───── TEXTE À LIRE

Yoann Bac : entre réel et virtuel
Entre peinture, fond vert et incrustation numérique, les toiles de Yoann prennent vie et nous transportent dans une autre dimension. Rencontre avec un artiste innovant qui n’a pas fini de vous surprendre.
Est-ce que tu peux te présenter ?
Je m’appelle Yoann Bac, j’ai 22 ans, bientôt 23, je suis étudiant en design graphique à l’école Duperré et j’ai une pratique plastique qui tourne autour de la peinture et de la vidéo.
À quand remonte ta passion pour la peinture ?
Je pense que c’est venu au fur et à mesure, mais j’ai toujours été très manuel. Quand j’étais petit, j’adorais dessiner, peindre et faire de l’aquarelle chez ma grand-mère. D’ailleurs, j’ai retrouvé ma première toile il y a peu : un dessin de Pinocchio, c’était assez mignon ! C’est par la suite, au collège, que j’ai été influencé par des amis qui faisaient un peu de graffiti. C’est à ce moment que j’ai commencé à remplir des carnets de dessins et à peindre sur toile. Tout part de là.
Comment qualifierais-tu ton art ?
Je pense que je suis un peu dans cette optique de vouloir créer quelque chose de nouveau et de vouloir réinventer les outils que j’ai entre les mains. J’ai pas envie de rester cloisonné dans mon confort, j’ai envie de m’amuser, de mélanger, de collaborer, d’essayer de nouvelles choses.
Comment as-tu eu l’idée d’incorporer le digital dans ton travail ?
Je fais de la vidéo depuis mon enfance. Quand j’étais petit, j’avais un pote qui faisait du skate, je le filmais et je faisais un peu de montage. J’ai toujours été un peu geek sur les bords par rapport à la vidéo, et j’ai toujours peint à côté. Pendant très longtemps, j’ai fait les 2 très distinctement et à l’école, on a un studio photo, des fonds verts et c’est là que cette couleur m’a passionné. Je me suis dis que le vert pouvait me permettre de mixer le cinéma et la peinture et ça peut être fou de penser une peinture dans une dualité de réalité et de virtualité.

──────────
───── DONNÉES

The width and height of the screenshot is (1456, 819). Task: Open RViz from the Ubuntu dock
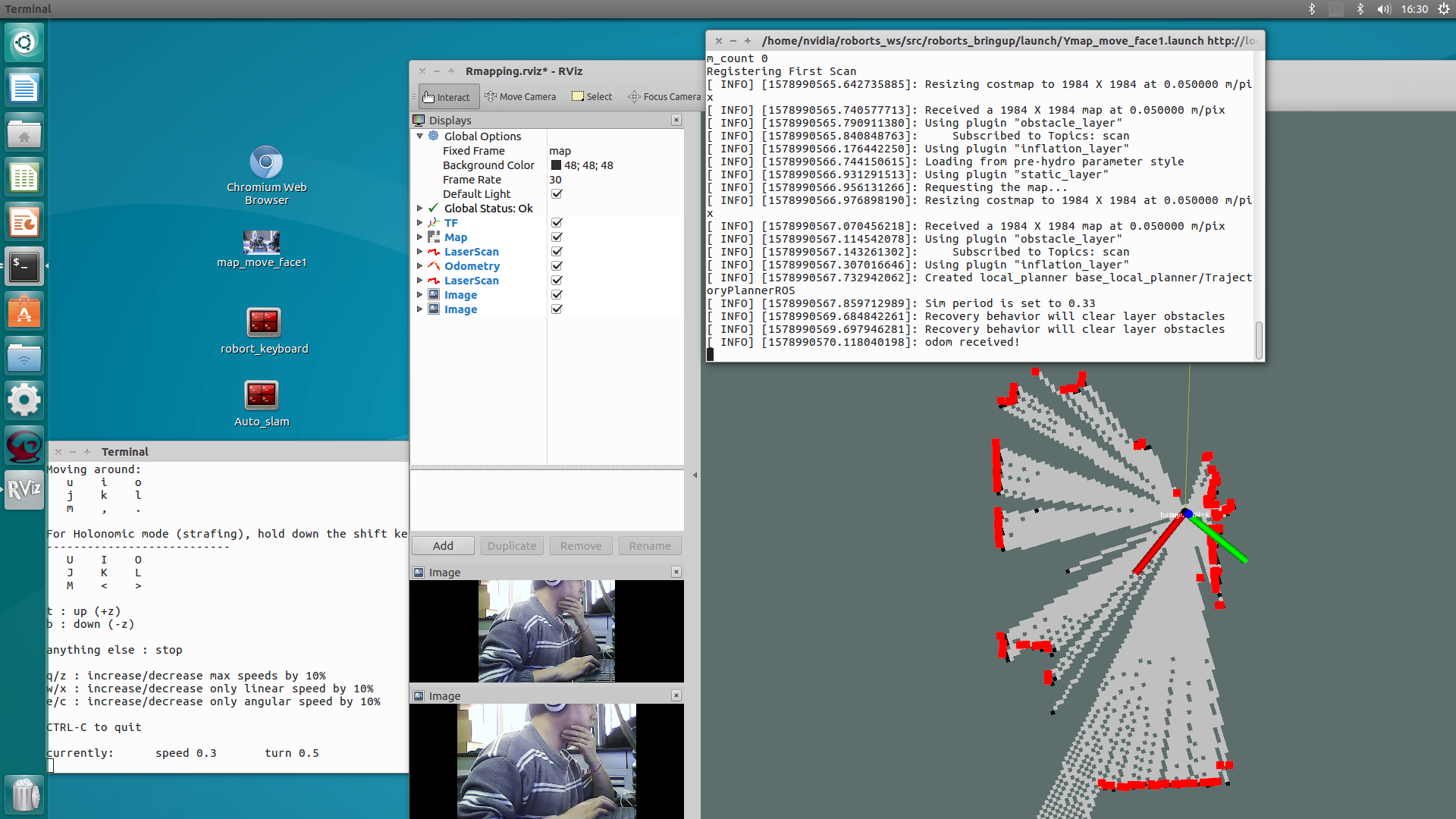coord(24,489)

──────────

• [OBJECTIF]:
Reprenez l'entretien avec Yoann Bac juste après sa dernière phrase et poursuivez-le, s'il vous plaît.

• [RÉSULTAT OBTENU]:
Au delà d’être cinéphile, j’ai un rapport particulier au cinéma. Pour moi, amener la technique du fond vert qui appartient au cinéma et à la télévision à la peinture est une démarche de passionné de ces deux univers. C’est aussi venir amener des effets spéciaux dans la peinture et aller au-delà de la surface de la toile. Dit comme ça, ça fait un peu surréaliste, mais c’est ma démarche de base. Avec cette technique, je peux m’amuser à incruster et à mettre du rythme dans une peinture qui, elle, reste statique.
Que représente le fond vert pour toi ?
Quand je peins mes fonds verts, ce que j’aime c’est aussi le rapport à la surface et à l’écran, parce que je vois la toile comme un écran, où je viens composer dedans, créer des perspectives et le fond vert me permet de créer une perspective numérique qui est complètement folle.
Ce sont des techniques qui pendant très longtemps ont été inaccessibles et spécifiquement dédiées au cinéma. Aujourd’hui, tout est devenu super accessible. Par exemple, quand tu vas sur les réseaux, il y a un filtre fond vert ou tu te filmes et tu peux incruster ce que tu veux. Je trouve ça fou, drôle, décalé et intéressant et l’idée d’assumer le fond vert qui de base est fait pour ne pas être visible, c’est ça qui me fait kiffer.
Comment fais-tu pour digitaliser tes œuvres ?
Dans mon travail c’est tout un processus où je vais peindre en vert et ensuite, je vais penser à la relation qui va exister entre la peinture et l’incrustation vidéo en utilisant le logiciel after effect, pour créer les effets spéciaux.
Peux-tu nous parler de tes affiches dans le métro ?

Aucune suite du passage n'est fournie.